In the period between these two cases, Bell and Littlejohn were involved in the most in famous crime of the 19th century. In August 1888, the body of a prostitute was discovered in a Whitechapel gutter, her throat slit and her body mutilated. It was the first of five killings believed to have been perpetrated by Jack the Ripper. When the fifth and final victim, Mary Kelly, was found, her ears, nose and organs had been removed and arranged neatly around her body, with her heart on the pillow. These crimes outraged and terrified London. In its haste to fi nd the serial killer, Scotland Yard enlisted the help of eminent detectives from around the UK, including Bell and Littlejohn.
Each carried out his own investigation. ‘There were two of us in the hunt,’ wrote Bell, ‘and in the same way as two men set out to fi nd a golf ball in the rough, when two men set out to investigate a crime mystery, it is where their researches intersect that we have a result.’ The suspects included a Polish barber, a Russian physician, an American sailor and an English doctor – who was found floating in the Thames after the last murder.
Littlejohn and Bell each wrote the name of the man they suspected on a strip of paper, placed this in an envelope and exchanged them. Both had written the same name. Unfortunately there is no record of what this was, and a week later the murders ceased.
Joseph Bell died on 4 October 1911, aged 73. His funeral, at Edinburgh’s Dean Cemetery, was one of the largest ever seen in the city, a testament to the popularity of this extraordinary man.

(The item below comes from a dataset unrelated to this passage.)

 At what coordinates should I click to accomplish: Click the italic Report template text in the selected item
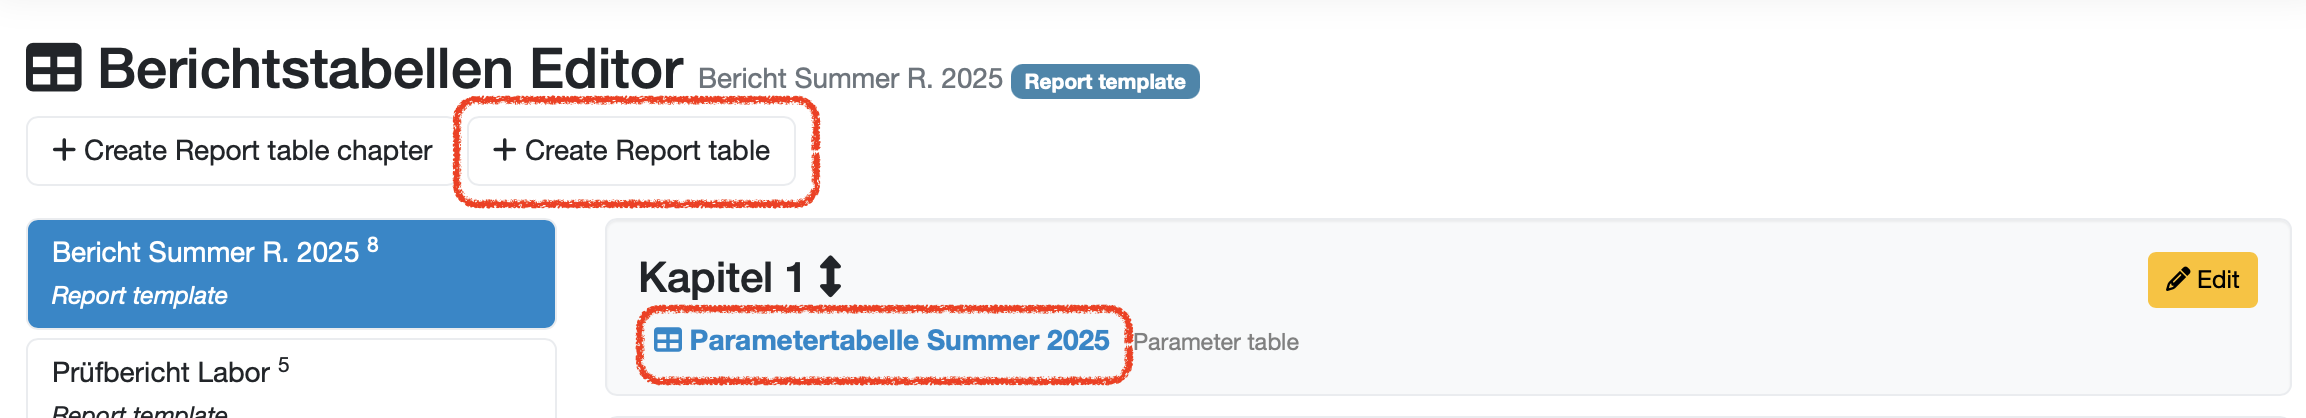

According to Conan Doyle (well known for his love of the supernatural), Bell made one final appearance: at a séance. The dead man’s daughter rubbished such claims, stating that if her father were going to come back before anybody, ‘I am most sure it would be me.’
Since he first appeared, in 1887’s A Study in Scarlet, Sherlock Holmes has proved enduringly popular. Robert Downey Jr has starred as the detective, while Benedict Cumberbatch’s modern-day version on the BBC won a number of awards. But the character, of course, would not have existed at all without the real-life deductive powers of the remarkable Dr Joe Bell.